Am 26. Februar 2026 um 19 Uhr verwandelte sich die Aula des Dietrich-Bonhoeffer-Gymnasiums (dbg) in Filderstadt in eine politische Arena. Kurz vor der Landtagswahl am 8. März war ich zu Gast bei einer Podiumsdiskussion, die mich wirklich beeindruckt hat – vor allem wegen der Professionalität, mit der die Schülerinnen Madleen Dürr und Mara Valentin durch den zweistündigen Abend geführt haben. Ein riesiges Lob an die SMV für diese Organisation!
In verschiedenen Themenblöcken mussten wir Kandidierenden Farbe bekennen. Nach einer kurzen Einführungsrunde, die die Sorgen und Ängste der Schüler:innen aufzeigte, folgte zu jedem Thema eine Stimmungsrunde, bei der die Kandidierenden nur mit einem Daumen hoch oder runter antworten durften. Danach ging es mit einer kontroversen Frage weiter, mit der das Podium in eine Diskussion geraten sollte.

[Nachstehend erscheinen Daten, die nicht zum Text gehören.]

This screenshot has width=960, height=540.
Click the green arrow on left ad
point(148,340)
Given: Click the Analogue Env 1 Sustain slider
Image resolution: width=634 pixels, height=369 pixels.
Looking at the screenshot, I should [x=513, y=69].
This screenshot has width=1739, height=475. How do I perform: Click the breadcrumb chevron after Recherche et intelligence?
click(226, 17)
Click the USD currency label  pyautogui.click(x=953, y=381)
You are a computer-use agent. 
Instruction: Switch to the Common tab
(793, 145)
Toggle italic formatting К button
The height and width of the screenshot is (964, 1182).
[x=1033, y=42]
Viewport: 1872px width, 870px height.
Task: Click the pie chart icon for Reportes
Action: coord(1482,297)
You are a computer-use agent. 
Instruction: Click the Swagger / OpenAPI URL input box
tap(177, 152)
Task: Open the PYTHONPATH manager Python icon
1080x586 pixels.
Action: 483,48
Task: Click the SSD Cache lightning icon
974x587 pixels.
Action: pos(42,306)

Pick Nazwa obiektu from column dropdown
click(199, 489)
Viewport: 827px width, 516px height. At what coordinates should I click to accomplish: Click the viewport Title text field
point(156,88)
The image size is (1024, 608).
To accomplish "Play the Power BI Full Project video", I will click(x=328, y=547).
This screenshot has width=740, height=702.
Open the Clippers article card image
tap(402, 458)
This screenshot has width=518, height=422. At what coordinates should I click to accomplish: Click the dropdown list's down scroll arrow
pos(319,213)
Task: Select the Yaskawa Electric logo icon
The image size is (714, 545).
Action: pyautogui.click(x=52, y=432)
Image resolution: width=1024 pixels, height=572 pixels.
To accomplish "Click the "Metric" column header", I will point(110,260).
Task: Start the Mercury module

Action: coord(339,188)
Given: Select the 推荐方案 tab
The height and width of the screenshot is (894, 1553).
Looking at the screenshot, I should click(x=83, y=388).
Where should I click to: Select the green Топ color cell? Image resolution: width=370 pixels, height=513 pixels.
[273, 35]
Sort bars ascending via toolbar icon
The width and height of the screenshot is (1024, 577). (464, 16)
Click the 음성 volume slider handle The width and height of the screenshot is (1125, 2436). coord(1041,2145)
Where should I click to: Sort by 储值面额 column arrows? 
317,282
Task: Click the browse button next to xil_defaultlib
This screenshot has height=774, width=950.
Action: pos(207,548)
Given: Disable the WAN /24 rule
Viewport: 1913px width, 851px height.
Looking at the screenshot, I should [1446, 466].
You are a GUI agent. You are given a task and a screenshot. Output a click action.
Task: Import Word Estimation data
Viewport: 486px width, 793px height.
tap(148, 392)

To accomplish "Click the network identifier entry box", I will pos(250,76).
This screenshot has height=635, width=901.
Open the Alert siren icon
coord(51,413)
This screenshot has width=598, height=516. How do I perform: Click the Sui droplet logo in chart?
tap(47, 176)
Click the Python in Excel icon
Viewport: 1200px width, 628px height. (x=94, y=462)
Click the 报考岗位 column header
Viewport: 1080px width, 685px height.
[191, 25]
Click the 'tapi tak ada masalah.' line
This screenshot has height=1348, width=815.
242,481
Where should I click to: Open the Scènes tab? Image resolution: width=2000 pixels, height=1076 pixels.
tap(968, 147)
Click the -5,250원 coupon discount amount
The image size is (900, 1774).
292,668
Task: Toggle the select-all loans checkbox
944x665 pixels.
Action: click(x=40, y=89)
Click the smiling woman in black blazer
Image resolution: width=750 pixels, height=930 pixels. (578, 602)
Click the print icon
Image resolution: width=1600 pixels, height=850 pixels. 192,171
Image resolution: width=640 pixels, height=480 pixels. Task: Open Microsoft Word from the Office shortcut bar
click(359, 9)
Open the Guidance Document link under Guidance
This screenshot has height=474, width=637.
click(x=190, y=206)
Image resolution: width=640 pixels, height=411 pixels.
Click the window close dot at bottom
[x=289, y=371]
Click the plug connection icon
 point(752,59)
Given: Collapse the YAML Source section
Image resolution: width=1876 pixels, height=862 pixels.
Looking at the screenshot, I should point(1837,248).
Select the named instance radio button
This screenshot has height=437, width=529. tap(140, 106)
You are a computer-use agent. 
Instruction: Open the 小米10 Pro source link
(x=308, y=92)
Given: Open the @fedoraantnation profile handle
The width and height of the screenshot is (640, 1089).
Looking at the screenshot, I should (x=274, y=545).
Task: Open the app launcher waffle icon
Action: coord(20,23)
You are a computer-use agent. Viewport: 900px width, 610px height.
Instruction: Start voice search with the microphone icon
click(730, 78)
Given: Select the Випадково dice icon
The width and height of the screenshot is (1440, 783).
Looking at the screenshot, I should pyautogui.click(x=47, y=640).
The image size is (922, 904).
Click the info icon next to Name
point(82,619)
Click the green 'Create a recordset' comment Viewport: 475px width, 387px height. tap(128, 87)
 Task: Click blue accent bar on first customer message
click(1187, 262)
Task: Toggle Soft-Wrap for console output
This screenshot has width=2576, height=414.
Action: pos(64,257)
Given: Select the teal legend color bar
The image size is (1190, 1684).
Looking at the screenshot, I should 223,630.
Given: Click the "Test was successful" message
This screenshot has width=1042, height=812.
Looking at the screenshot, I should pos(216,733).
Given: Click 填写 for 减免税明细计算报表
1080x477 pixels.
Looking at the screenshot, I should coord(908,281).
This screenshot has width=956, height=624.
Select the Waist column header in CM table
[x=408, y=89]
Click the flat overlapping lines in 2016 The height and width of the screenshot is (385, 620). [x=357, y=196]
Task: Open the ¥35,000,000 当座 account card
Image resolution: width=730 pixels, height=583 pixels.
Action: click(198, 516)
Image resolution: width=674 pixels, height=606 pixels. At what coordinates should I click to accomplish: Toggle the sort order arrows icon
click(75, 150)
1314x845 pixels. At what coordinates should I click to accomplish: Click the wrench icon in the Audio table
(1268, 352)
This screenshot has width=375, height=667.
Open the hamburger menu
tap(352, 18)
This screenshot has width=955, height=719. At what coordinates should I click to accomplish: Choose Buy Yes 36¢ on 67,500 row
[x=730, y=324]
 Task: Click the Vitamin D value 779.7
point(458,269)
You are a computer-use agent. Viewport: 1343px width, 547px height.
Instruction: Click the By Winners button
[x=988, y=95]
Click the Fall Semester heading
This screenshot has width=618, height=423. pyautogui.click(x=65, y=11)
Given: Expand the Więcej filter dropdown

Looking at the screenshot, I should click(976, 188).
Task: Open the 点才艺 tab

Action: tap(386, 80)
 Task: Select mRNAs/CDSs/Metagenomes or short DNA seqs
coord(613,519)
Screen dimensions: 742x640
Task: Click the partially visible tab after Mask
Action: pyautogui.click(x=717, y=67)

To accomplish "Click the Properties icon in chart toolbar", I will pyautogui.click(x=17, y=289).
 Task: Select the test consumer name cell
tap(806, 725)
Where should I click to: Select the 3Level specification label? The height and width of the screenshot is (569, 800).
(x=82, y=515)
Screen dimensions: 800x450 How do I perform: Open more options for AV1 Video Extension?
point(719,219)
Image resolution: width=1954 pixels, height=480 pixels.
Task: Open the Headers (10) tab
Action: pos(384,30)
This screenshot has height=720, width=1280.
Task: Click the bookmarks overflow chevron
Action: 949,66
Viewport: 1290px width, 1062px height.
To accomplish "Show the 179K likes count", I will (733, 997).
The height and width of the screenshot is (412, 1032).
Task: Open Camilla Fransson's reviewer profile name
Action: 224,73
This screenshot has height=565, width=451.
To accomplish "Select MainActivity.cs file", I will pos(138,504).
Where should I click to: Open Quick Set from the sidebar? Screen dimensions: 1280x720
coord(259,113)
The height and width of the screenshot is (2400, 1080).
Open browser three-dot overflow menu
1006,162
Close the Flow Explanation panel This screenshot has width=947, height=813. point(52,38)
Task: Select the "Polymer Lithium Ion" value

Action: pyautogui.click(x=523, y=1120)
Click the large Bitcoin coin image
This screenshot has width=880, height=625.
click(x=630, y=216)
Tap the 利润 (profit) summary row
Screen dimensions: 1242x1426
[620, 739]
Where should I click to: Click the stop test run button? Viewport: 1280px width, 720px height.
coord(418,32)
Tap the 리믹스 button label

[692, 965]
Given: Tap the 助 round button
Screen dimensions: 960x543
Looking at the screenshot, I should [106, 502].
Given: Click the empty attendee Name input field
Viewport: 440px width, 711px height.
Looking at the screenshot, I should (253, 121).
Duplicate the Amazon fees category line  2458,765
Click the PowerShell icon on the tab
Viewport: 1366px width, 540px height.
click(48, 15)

Wirtschaft: Mittelstand stärken, Arbeitsplätze sichern
Gleich zu Beginn ging es um die Frage, wie wir unseren Standort zukunftsfest machen. Ich konnte hier unser grünes Konzept für den Mittelstand vorstellen: Wir schützen Arbeitsplätze nicht durch Festhalten an der Vergangenheit, sondern indem wir den ökologischen Wandel aktiv mitgestalten. Um die Wertschöpfung hier in Baden-Württemberg zu halten, unterstützen wir unsere kleinen und mittleren Unternehmen dabei, Vorreiter bei sauberen Technologien zu werden. Krisenfeste Arbeitsplätze entstehen dort, wo wir mutig in Innovationen investieren und uns gleichzeitig von fossilen Abhängigkeiten befreien.
Klimaschutz ist kein Lippenbekenntnis
Ein intensiver Moment war die Diskussion über den Klimawandel. Auf die Frage, ob die Erderwärmung menschengemacht sei, gab es zunächst einhellig „Daumen hoch“ auf dem Podium – auch von der AfD. Hier musste ich allerdings nachhaken: Wer im Wahlkampf so tut, als erkenne er wissenschaftliche Fakten an, sollte das auch in seinem Programm widerspiegeln. Als ich Felix Schneider (AfD) damit konfrontierte, dass sein eigenes Wahlprogramm den menschengemachten Klimawandel leugnet, kam das Moderations-Team direkt mit einem Faktencheck zur Hilfe und bestätigte den Widerspruch. Politik lebt von Ehrlichkeit. Klimaschutz ist für uns kein Lippenbekenntnis, sondern die Grundlage für eine sichere Zukunft der jungen Generation.
Bildung und Gesellschaft: Perspektiven für die Jugend
Auch bei Themen wie der Gemeinschaftsschule, einem möglichen Social-Media-Verbot für Jüngere oder dem verpflichtenden Gesellschaftsjahr ging es kontrovers zur Sache. In der Bildungsdebatte haben wir Grüne eine klare Vision für ein gerechtes und leistungsstarkes System, das niemanden zurücklässt.

Besonders wertvoll war die abschließende Fragerunde der Schüler:innen. Von Waffenlieferungen an die Ukraine bis hin zur Ausstattung der Bundeswehr – die Fragen haben gezeigt, wie intensiv sich junge Menschen mit der Weltlage auseinandersetzen.
Demokratie lebt vom Mitmachen und vom respektvollen Streit um die beste Lösung. Abende wie dieser am dbg zeigen mir, dass die nächste Generation bereit ist, Verantwortung zu übernehmen.